The words of s 44 include reference to ‘allegiance’ – a notoriously slippery concept, complicated today by Australia’s and the world’s recognition (however reluctant) of dual nationality and its growing reality in many countries. Allegiance is unlikely to be fully signified in 2017 by reference to the formality of a foreign country’s citizenship law.

To date, the Court has mostly confined its definition of ‘allegiance’ to the holding of citizenship under the relevant legislation, without regard to any substantive or demonstrative character. But the majority reasoning in Sykes v Cleary itself at least leaves open a consideration of a person’s connection to a foreign country as relevant to the interpretation of s 44(i). The dissenting judgments also offer food for judicial thought.

Regarding Australian-born dual citizens, Justice William Deane in dissent concluded that the clause should be read down: the whole of section 44 (i) should apply ‘only to cases where the relevant status, rights or privileges [of foreign citizenship] have been sought, accepted, asserted or acquiesced in by the person concerned.’

Justice Mary Gaudron, also in dissent, stated that the constitutional rights of Australians should not be determined by foreign law: ‘every consideration of public policy and common sense tells against the automatic recognition and application of foreign law as the sole determinant’ of such rights. What if, Justice Deane hypothesised, a foreign power decided to ‘disqualify the whole of the Australian Parliament by unilaterally conferring upon all of its members the rights and privileges of a citizen of that nation’? There must be limits, in other words, in treating unintended or unwanted foreign citizenship as genuine foreign allegiance.

The High Court of Australia is set to consider these questions regarding citizenship, allegiance and eligibility by the end of the year, but the broader debates around loyalty, dual citizenship and membership are certain to continue.

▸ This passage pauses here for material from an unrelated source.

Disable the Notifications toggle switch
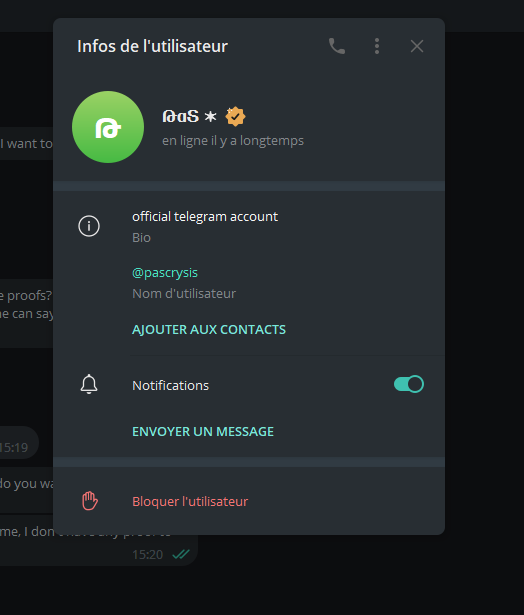The image size is (524, 615). point(409,384)
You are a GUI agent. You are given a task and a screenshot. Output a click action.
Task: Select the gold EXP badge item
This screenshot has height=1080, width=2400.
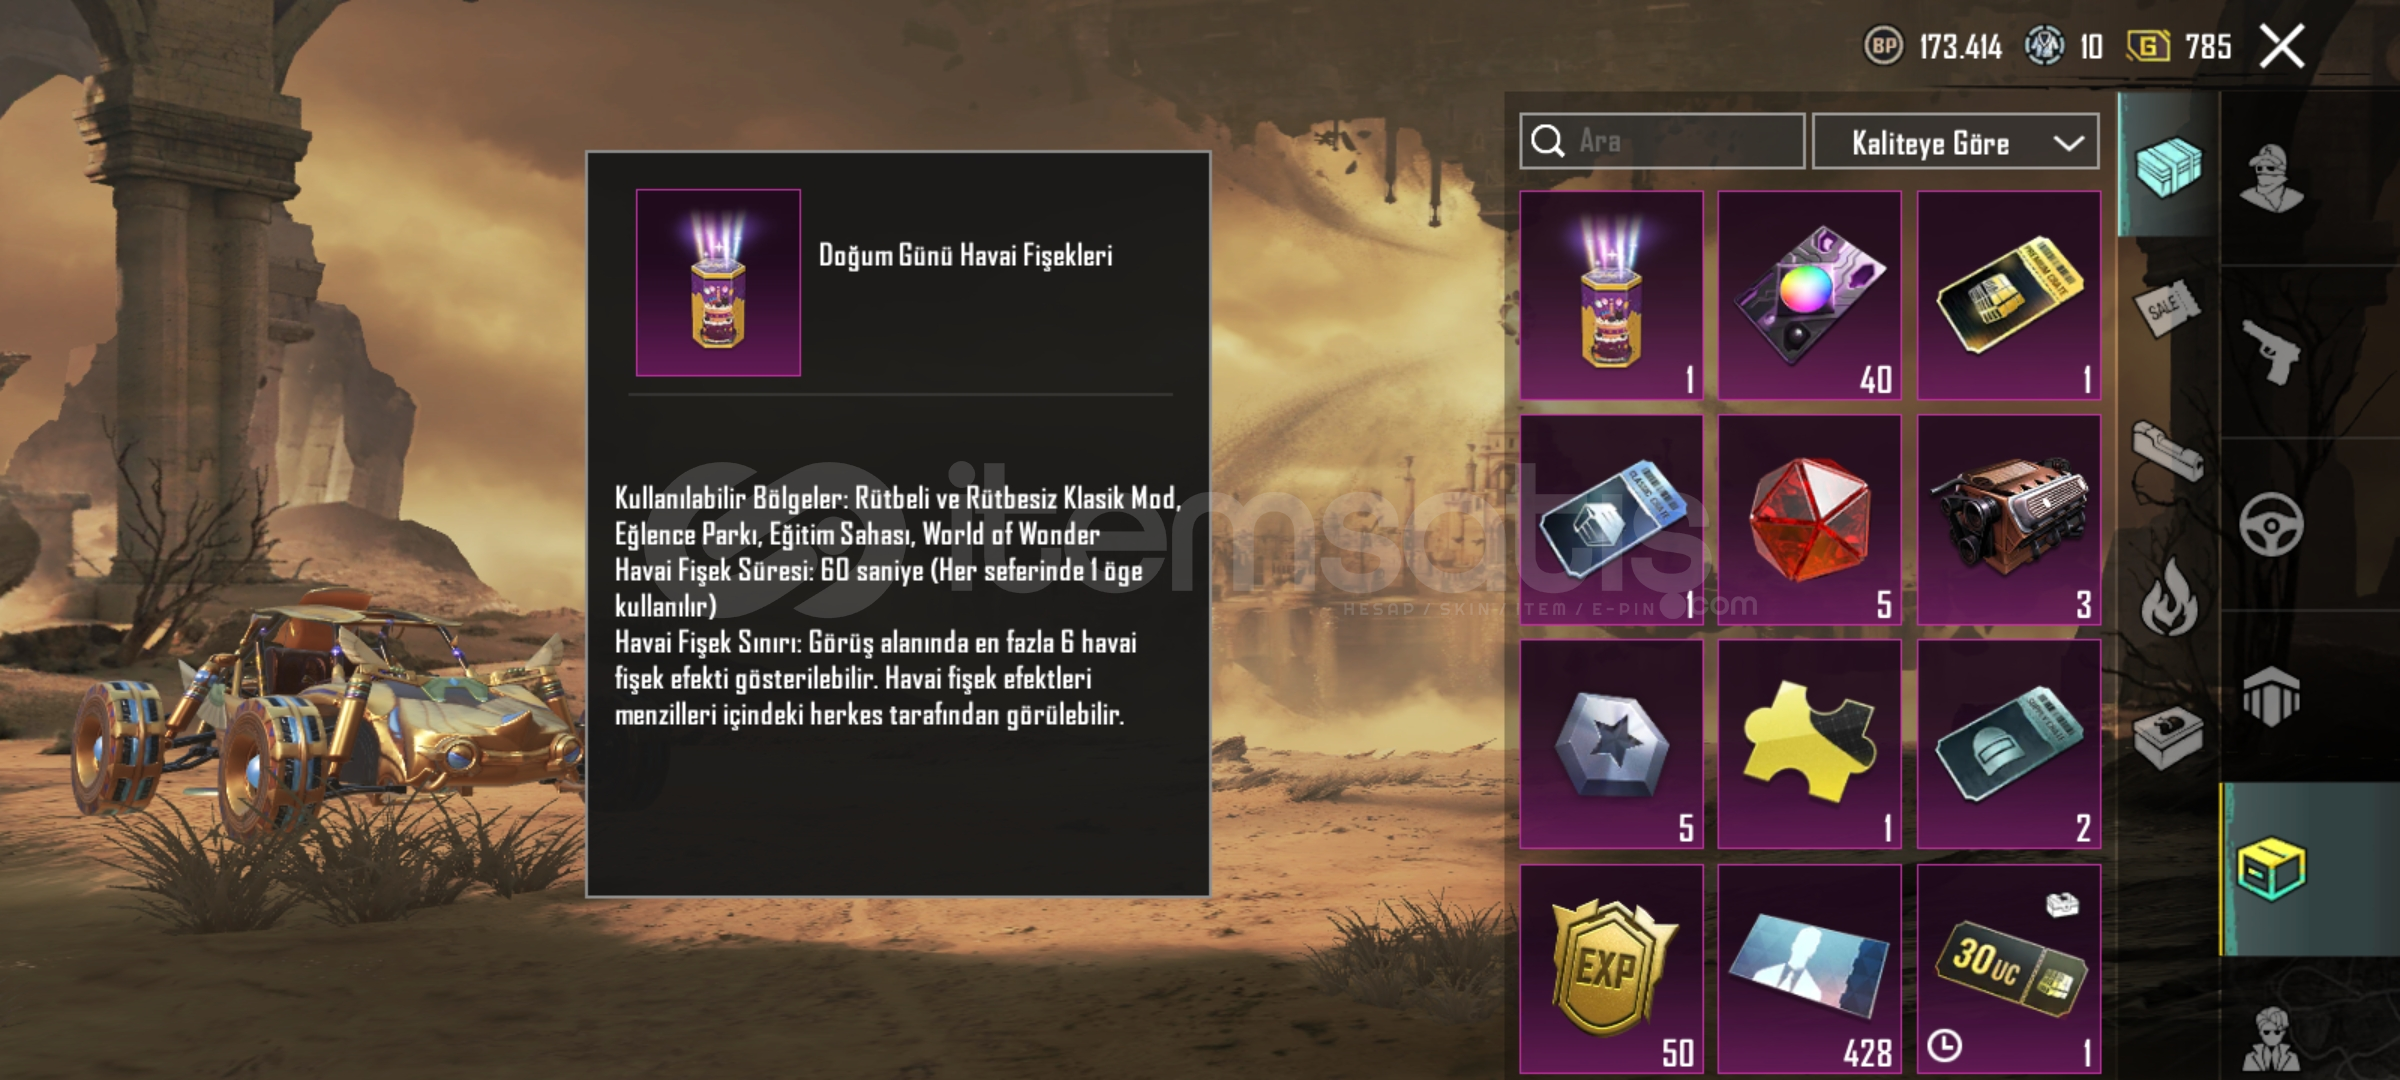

Many countries with common origins and legal systems to those of Australia do not, or no longer, prohibit dual nationals from serving in their national legislatures. The only way unequivocally for Australia to join such a group of nations is constitutional amendment following section 128 of the Constitution. Amendment requires, first, an Act of parliament, then a national referendum on the proposal, resulting in a majority of votes in favour across the nation, plus a majority in a majority of the (six) states. This is notoriously difficult. Only eight proposals out of a total of 44 have been successful, the last in 1977. Further, an amendment to s 44(i) is unlikely to be high on the agenda of the present Parliament in light of current debate centred on issues such as Indigenous constitutional recognition, whether Australia should become a republic, or (the non-constitutional) recognition of same-sex marriage.

For individual dual nationals, effectively renouncing foreign citizenship in order to stand as a parliamentary candidate, will, it seems, continue to be one of the necessary sacrifices required of those who seek, or even merely attempt, to serve as a representative in the Australian Parliament.